I have successfully taken the last 4 DAYS off from writing! I’m not being sarcastic. This is actually a big thing for me. I haven’t been checking in here as much, I walked away from the novel I was writing for NaNoWriMo, and I have binge watched two seasons of Bones. That’s not to say I’ve done nothing at all. I have. It just hasn’t involved writing.
Okay, that’s sort of a lie… I spent a couple of hours last night outlining a short story I’ve been dying to write, all while using a new method involving flash cards. BUT! That was just outlining, not writing incessantly, as I am so wont to do when I am alone time.
This might not seem like a good thing to a lot of your writers out there, but for me, it was necessary. I’m still not feeling quite like myself, but I’m definitely feeling better than I was last week. Although now I feel as though I may be getting a cold, which could definitely force me to take a break. No matter, I still feel better than I did.And I managed to get something started for my art show.

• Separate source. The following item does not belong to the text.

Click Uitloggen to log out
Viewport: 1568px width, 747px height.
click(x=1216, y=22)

I’ve already spent 20 hours on this one piece, and there will be another 30 or 40 hours dumped into it by the time I am done. I can’t show you what I’ve been working on, simply because I don’t want to show it until next summer at the earliest. I will, however, say that the piece I am working on takes place in the same world as the Love and Death series of novels I am writing. Love and Death focuses mainly on Julian and his experiences, while the man in this drawing may not even show his face in those books. He may get his own story at some point, if I see fit to spend that much time on a book for him and his brother.

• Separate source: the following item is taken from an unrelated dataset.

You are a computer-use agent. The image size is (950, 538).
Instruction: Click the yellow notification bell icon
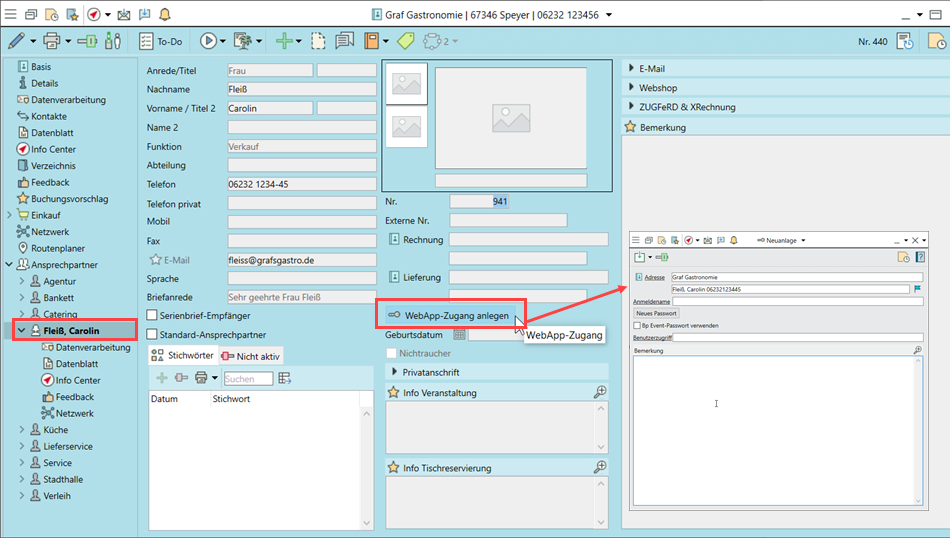(164, 14)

I will say, though, that I am extremely happy with how this one is looking so far. Taking time off from writing for a week to work on this was definitely the right choice, as I’ve put more time into making this perfect than I would have if I were still trying to complete NaNoWriMo. I do still want to finish NaNo, but it is no longer a priority for me, as I’ve already said in recent posts. The novel I was working on will still be finished at some point, as it is for the Love and Death series, it just won’t happen this month. And I’m okay with that. It’s become obvious to me that I need to slow down more and spend more time actually relaxing, as opposed to “relaxing” by writing and drawing and essentially working. So cheers to a successful first step! Yay me!